EXERCISE BRIEF:
An exact transcription of every record is needed.
==*==
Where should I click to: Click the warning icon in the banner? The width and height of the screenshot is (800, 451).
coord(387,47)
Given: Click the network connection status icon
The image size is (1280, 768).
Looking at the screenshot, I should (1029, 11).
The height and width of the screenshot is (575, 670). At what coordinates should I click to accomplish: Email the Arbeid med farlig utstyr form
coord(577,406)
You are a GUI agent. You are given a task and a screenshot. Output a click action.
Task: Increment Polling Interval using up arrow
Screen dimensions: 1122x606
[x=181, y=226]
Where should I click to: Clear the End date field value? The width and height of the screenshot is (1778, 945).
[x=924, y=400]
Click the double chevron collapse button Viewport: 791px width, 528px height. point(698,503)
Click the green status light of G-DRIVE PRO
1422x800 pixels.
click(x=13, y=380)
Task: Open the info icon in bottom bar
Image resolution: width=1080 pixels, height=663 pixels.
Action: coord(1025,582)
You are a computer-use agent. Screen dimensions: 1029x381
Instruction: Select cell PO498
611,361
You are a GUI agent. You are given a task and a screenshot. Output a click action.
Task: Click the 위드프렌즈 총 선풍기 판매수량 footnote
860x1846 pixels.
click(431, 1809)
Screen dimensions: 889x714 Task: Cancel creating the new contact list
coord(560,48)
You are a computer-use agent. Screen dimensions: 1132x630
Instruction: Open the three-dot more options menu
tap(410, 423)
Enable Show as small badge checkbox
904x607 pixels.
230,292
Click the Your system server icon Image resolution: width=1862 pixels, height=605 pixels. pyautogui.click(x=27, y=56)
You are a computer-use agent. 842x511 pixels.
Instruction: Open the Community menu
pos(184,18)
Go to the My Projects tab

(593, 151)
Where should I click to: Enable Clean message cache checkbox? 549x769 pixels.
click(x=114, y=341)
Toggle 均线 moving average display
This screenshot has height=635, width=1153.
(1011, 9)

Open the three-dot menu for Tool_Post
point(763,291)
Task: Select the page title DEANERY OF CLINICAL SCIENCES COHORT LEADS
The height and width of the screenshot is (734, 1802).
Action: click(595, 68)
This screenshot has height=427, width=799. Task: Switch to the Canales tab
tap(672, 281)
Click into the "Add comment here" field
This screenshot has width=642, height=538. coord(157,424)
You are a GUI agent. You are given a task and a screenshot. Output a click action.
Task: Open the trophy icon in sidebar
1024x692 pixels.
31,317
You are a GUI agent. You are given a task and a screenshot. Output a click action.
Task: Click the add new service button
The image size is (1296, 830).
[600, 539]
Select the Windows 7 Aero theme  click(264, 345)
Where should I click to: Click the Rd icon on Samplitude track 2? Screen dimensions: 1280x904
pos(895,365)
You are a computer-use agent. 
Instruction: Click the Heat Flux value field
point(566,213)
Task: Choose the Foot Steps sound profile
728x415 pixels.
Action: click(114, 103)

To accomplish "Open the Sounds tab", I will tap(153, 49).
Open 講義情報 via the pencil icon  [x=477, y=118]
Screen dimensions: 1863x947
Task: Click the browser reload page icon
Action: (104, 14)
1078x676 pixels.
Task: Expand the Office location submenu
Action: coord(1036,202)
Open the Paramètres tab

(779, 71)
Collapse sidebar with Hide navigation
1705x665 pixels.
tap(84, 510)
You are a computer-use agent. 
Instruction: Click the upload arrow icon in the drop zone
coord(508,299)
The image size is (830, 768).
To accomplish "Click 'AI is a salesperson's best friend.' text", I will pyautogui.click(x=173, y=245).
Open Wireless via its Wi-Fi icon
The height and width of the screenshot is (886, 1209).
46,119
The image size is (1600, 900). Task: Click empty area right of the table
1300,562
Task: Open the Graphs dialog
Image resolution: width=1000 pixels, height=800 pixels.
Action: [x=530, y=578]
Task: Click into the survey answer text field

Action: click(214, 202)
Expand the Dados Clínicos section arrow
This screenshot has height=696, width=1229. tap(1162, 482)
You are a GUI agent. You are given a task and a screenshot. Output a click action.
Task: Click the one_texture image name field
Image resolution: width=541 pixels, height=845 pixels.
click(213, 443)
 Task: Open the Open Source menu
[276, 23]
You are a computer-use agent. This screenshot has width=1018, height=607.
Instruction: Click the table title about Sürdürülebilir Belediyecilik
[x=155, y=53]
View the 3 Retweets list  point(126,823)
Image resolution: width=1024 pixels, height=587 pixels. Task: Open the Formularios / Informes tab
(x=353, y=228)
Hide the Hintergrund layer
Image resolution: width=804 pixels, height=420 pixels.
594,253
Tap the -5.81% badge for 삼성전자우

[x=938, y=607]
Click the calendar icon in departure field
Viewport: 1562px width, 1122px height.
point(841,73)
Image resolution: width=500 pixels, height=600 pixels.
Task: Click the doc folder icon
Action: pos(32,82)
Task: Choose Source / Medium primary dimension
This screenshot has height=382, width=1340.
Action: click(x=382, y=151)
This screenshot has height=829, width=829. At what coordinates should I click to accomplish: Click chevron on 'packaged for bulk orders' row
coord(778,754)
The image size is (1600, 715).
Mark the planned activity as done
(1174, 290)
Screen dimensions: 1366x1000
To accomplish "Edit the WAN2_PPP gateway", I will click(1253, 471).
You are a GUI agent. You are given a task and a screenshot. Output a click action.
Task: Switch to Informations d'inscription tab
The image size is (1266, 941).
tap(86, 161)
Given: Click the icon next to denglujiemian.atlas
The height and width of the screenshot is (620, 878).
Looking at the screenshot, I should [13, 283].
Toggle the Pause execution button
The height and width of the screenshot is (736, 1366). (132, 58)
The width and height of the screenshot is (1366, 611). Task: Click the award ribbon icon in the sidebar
==*==
ANSWER SPACE:
Where should I click to: Click the warning icon in the banner? The width and height of the screenshot is (800, 451).
coord(387,47)
Given: Click the network connection status icon
The image size is (1280, 768).
Looking at the screenshot, I should (1029, 11).
The height and width of the screenshot is (575, 670). At what coordinates should I click to accomplish: Email the Arbeid med farlig utstyr form
coord(577,406)
You are a GUI agent. You are given a task and a screenshot. Output a click action.
Task: Increment Polling Interval using up arrow
Screen dimensions: 1122x606
[x=181, y=226]
Where should I click to: Clear the End date field value? The width and height of the screenshot is (1778, 945).
[x=924, y=400]
Click the double chevron collapse button Viewport: 791px width, 528px height. point(698,503)
Click the green status light of G-DRIVE PRO
1422x800 pixels.
click(x=13, y=380)
Task: Open the info icon in bottom bar
Image resolution: width=1080 pixels, height=663 pixels.
Action: coord(1025,582)
You are a computer-use agent. Screen dimensions: 1029x381
Instruction: Select cell PO498
611,361
You are a GUI agent. You are given a task and a screenshot. Output a click action.
Task: Click the 위드프렌즈 총 선풍기 판매수량 footnote
860x1846 pixels.
click(431, 1809)
Screen dimensions: 889x714 Task: Cancel creating the new contact list
coord(560,48)
You are a computer-use agent. Screen dimensions: 1132x630
Instruction: Open the three-dot more options menu
tap(410, 423)
Enable Show as small badge checkbox
904x607 pixels.
230,292
Click the Your system server icon Image resolution: width=1862 pixels, height=605 pixels. pyautogui.click(x=27, y=56)
You are a computer-use agent. 842x511 pixels.
Instruction: Open the Community menu
pos(184,18)
Go to the My Projects tab

(593, 151)
Where should I click to: Enable Clean message cache checkbox? 549x769 pixels.
click(x=114, y=341)
Toggle 均线 moving average display
This screenshot has height=635, width=1153.
(1011, 9)

Open the three-dot menu for Tool_Post
point(763,291)
Task: Select the page title DEANERY OF CLINICAL SCIENCES COHORT LEADS
The height and width of the screenshot is (734, 1802).
Action: click(595, 68)
This screenshot has height=427, width=799. Task: Switch to the Canales tab
tap(672, 281)
Click into the "Add comment here" field
This screenshot has width=642, height=538. coord(157,424)
You are a GUI agent. You are given a task and a screenshot. Output a click action.
Task: Open the trophy icon in sidebar
1024x692 pixels.
31,317
You are a GUI agent. You are given a task and a screenshot. Output a click action.
Task: Click the add new service button
The image size is (1296, 830).
[600, 539]
Select the Windows 7 Aero theme  click(264, 345)
Where should I click to: Click the Rd icon on Samplitude track 2? Screen dimensions: 1280x904
pos(895,365)
You are a computer-use agent. 
Instruction: Click the Heat Flux value field
point(566,213)
Task: Choose the Foot Steps sound profile
728x415 pixels.
Action: click(114, 103)

To accomplish "Open the Sounds tab", I will tap(153, 49).
Open 講義情報 via the pencil icon  [x=477, y=118]
Screen dimensions: 1863x947
Task: Click the browser reload page icon
Action: (104, 14)
1078x676 pixels.
Task: Expand the Office location submenu
Action: coord(1036,202)
Open the Paramètres tab

(779, 71)
Collapse sidebar with Hide navigation
1705x665 pixels.
tap(84, 510)
You are a computer-use agent. 
Instruction: Click the upload arrow icon in the drop zone
coord(508,299)
The image size is (830, 768).
To accomplish "Click 'AI is a salesperson's best friend.' text", I will pyautogui.click(x=173, y=245).
Open Wireless via its Wi-Fi icon
The height and width of the screenshot is (886, 1209).
46,119
The image size is (1600, 900). Task: Click empty area right of the table
1300,562
Task: Open the Graphs dialog
Image resolution: width=1000 pixels, height=800 pixels.
Action: [x=530, y=578]
Task: Click into the survey answer text field

Action: click(214, 202)
Expand the Dados Clínicos section arrow
This screenshot has height=696, width=1229. tap(1162, 482)
You are a GUI agent. You are given a task and a screenshot. Output a click action.
Task: Click the one_texture image name field
Image resolution: width=541 pixels, height=845 pixels.
click(213, 443)
 Task: Open the Open Source menu
[276, 23]
You are a computer-use agent. This screenshot has width=1018, height=607.
Instruction: Click the table title about Sürdürülebilir Belediyecilik
[x=155, y=53]
View the 3 Retweets list  point(126,823)
Image resolution: width=1024 pixels, height=587 pixels. Task: Open the Formularios / Informes tab
(x=353, y=228)
Hide the Hintergrund layer
Image resolution: width=804 pixels, height=420 pixels.
594,253
Tap the -5.81% badge for 삼성전자우

[x=938, y=607]
Click the calendar icon in departure field
Viewport: 1562px width, 1122px height.
point(841,73)
Image resolution: width=500 pixels, height=600 pixels.
Task: Click the doc folder icon
Action: pos(32,82)
Task: Choose Source / Medium primary dimension
This screenshot has height=382, width=1340.
Action: click(x=382, y=151)
This screenshot has height=829, width=829. At what coordinates should I click to accomplish: Click chevron on 'packaged for bulk orders' row
coord(778,754)
The image size is (1600, 715).
Mark the planned activity as done
(1174, 290)
Screen dimensions: 1366x1000
To accomplish "Edit the WAN2_PPP gateway", I will click(1253, 471).
You are a GUI agent. You are given a task and a screenshot. Output a click action.
Task: Switch to Informations d'inscription tab
The image size is (1266, 941).
tap(86, 161)
Given: Click the icon next to denglujiemian.atlas
The height and width of the screenshot is (620, 878).
Looking at the screenshot, I should [13, 283].
Toggle the Pause execution button
The height and width of the screenshot is (736, 1366). (132, 58)
The width and height of the screenshot is (1366, 611). Task: Click the award ribbon icon in the sidebar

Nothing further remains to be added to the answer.